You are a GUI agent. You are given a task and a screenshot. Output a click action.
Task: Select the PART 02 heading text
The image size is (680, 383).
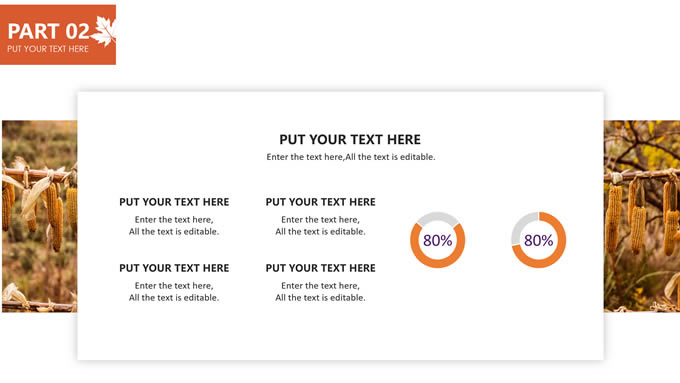click(x=49, y=32)
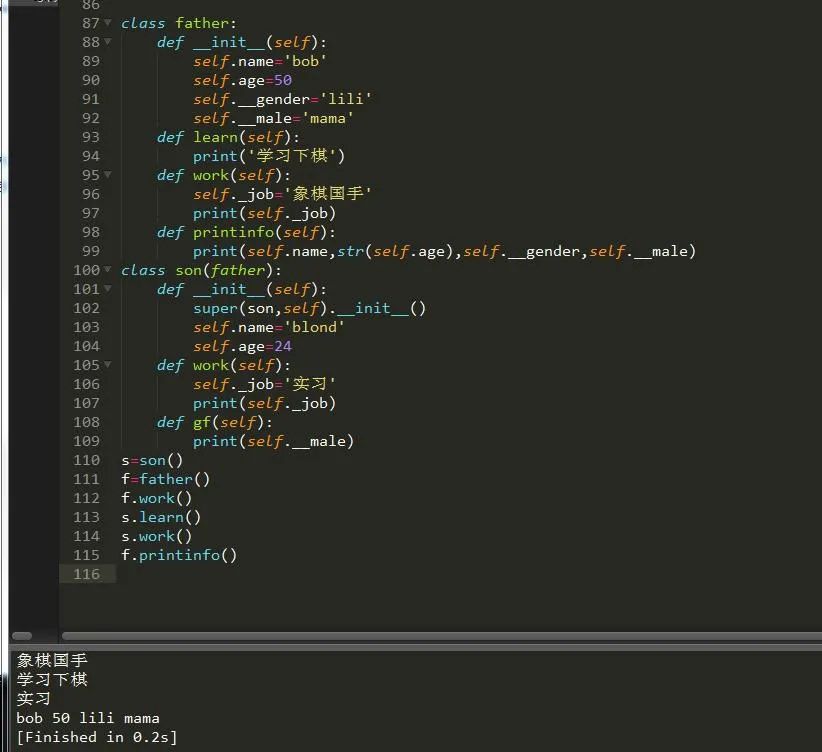822x752 pixels.
Task: Place cursor in the super(son,self).__init__() line
Action: tap(309, 308)
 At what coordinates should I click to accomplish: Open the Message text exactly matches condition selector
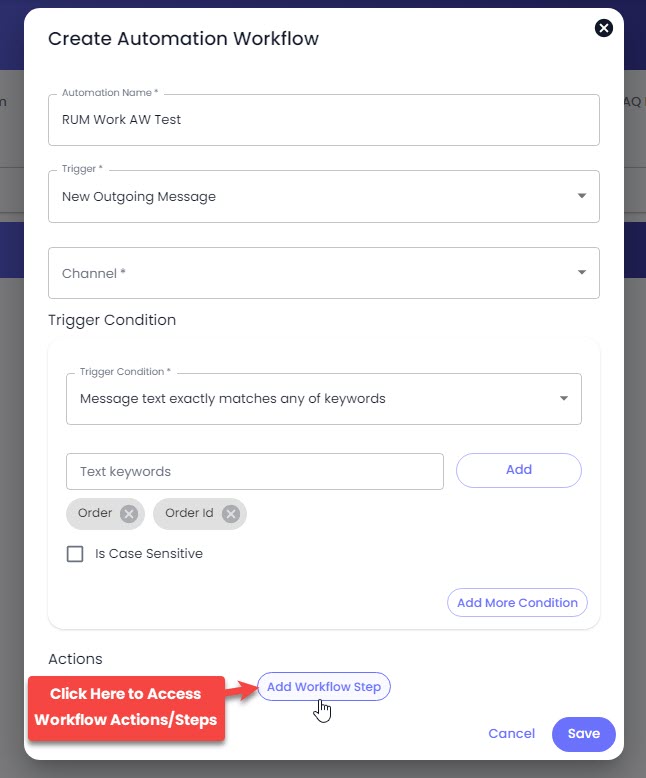[323, 399]
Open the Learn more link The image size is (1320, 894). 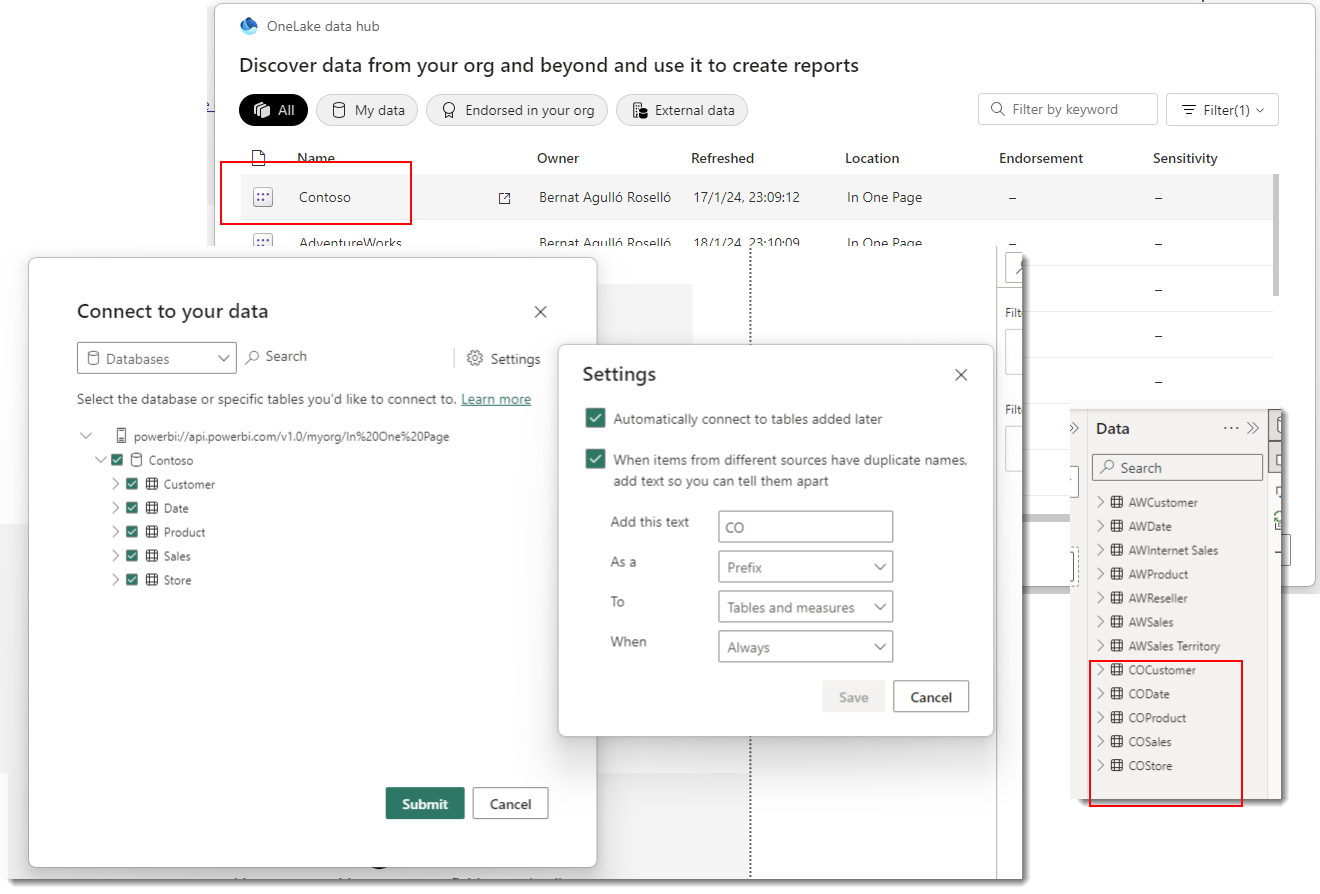pos(495,399)
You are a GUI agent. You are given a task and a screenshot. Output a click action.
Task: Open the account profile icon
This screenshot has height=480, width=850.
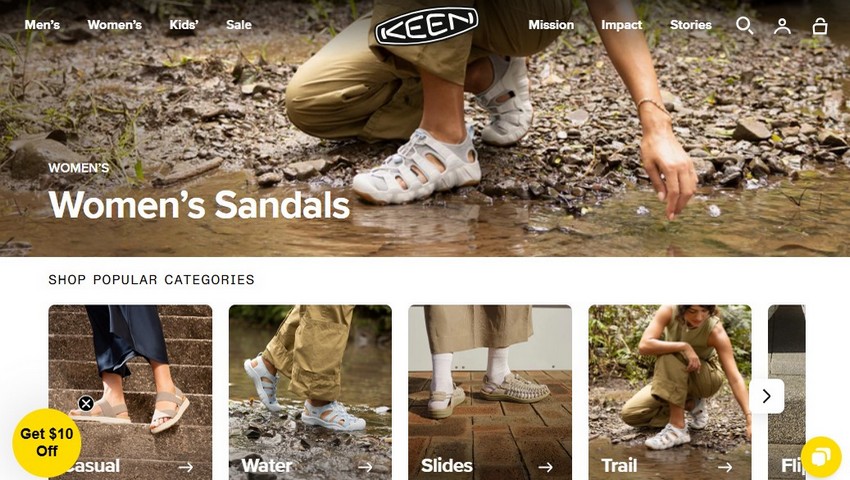[782, 25]
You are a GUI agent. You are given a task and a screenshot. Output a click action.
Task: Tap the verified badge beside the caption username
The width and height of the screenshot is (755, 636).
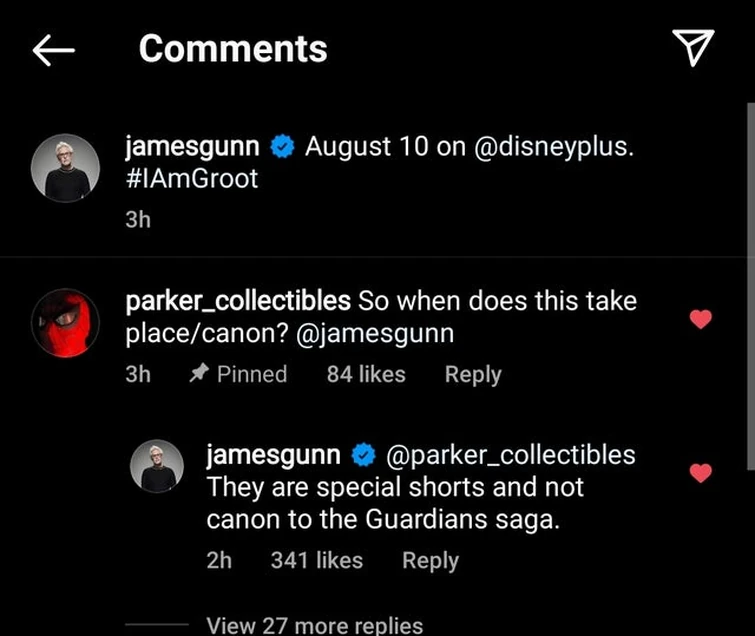[282, 148]
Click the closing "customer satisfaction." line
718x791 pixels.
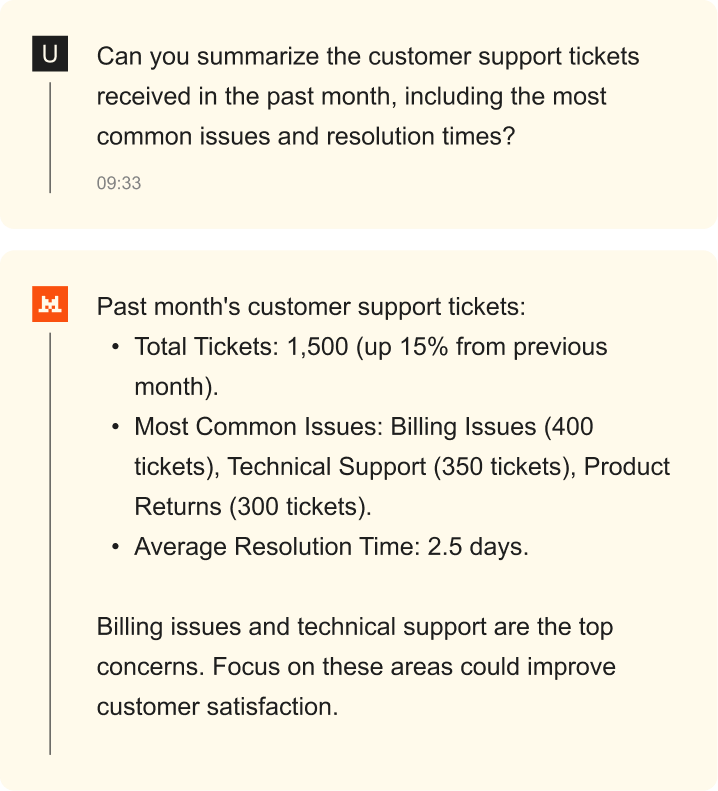pos(217,707)
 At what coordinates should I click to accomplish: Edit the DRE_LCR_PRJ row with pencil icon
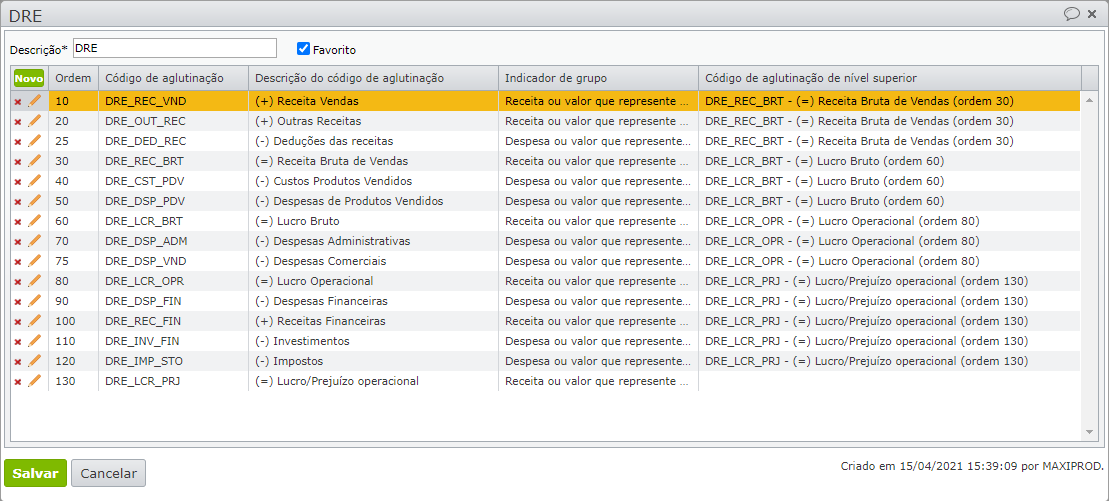coord(35,381)
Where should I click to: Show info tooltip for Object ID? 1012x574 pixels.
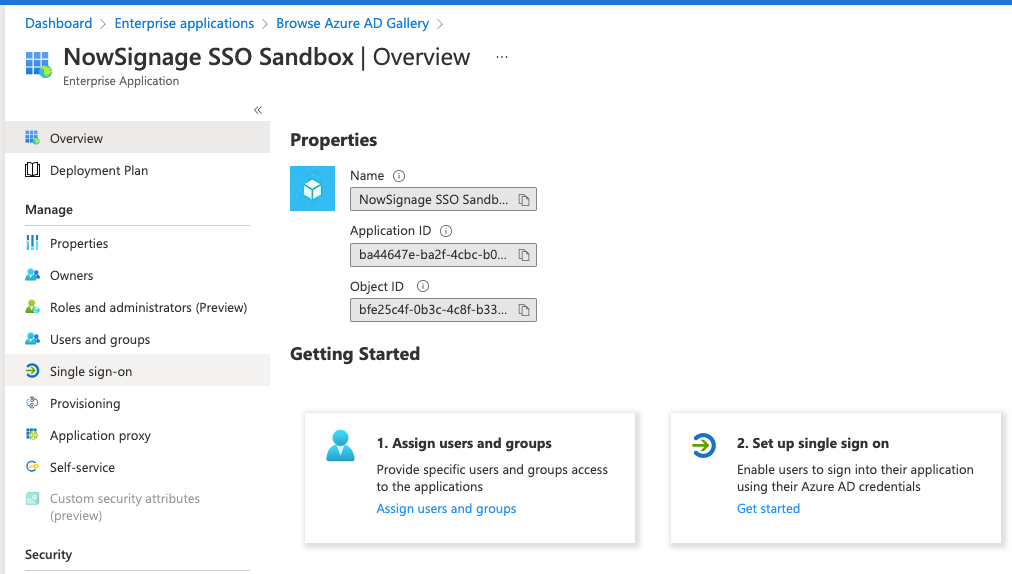tap(423, 287)
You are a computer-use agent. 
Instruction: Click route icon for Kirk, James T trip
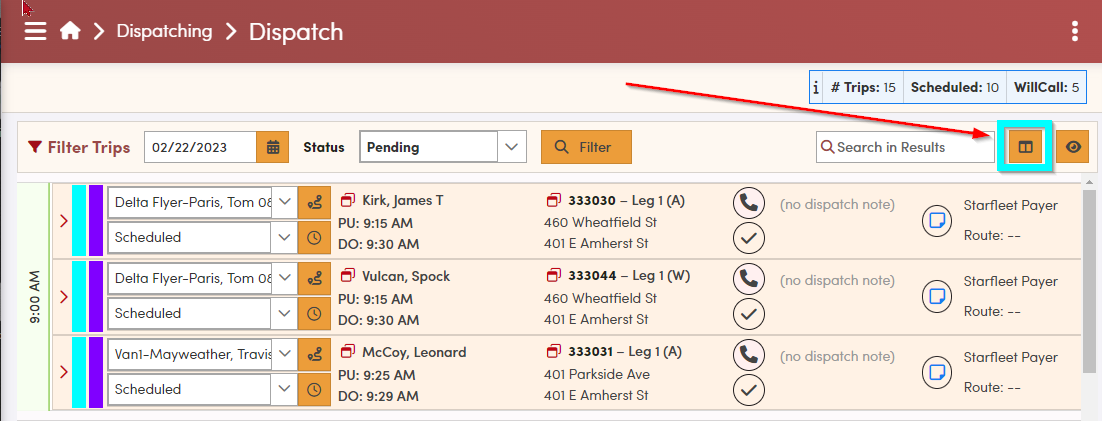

■ TASK STATEMENT
An exact copy is required of the lines from the one holding "Where should I" to the end of the entries above, both included; no pictures belong in it.

■ ANSWER SPACE
Where should I click to: Show info tooltip for Object ID? 1012x574 pixels.
tap(423, 287)
You are a computer-use agent. 
Instruction: Click route icon for Kirk, James T trip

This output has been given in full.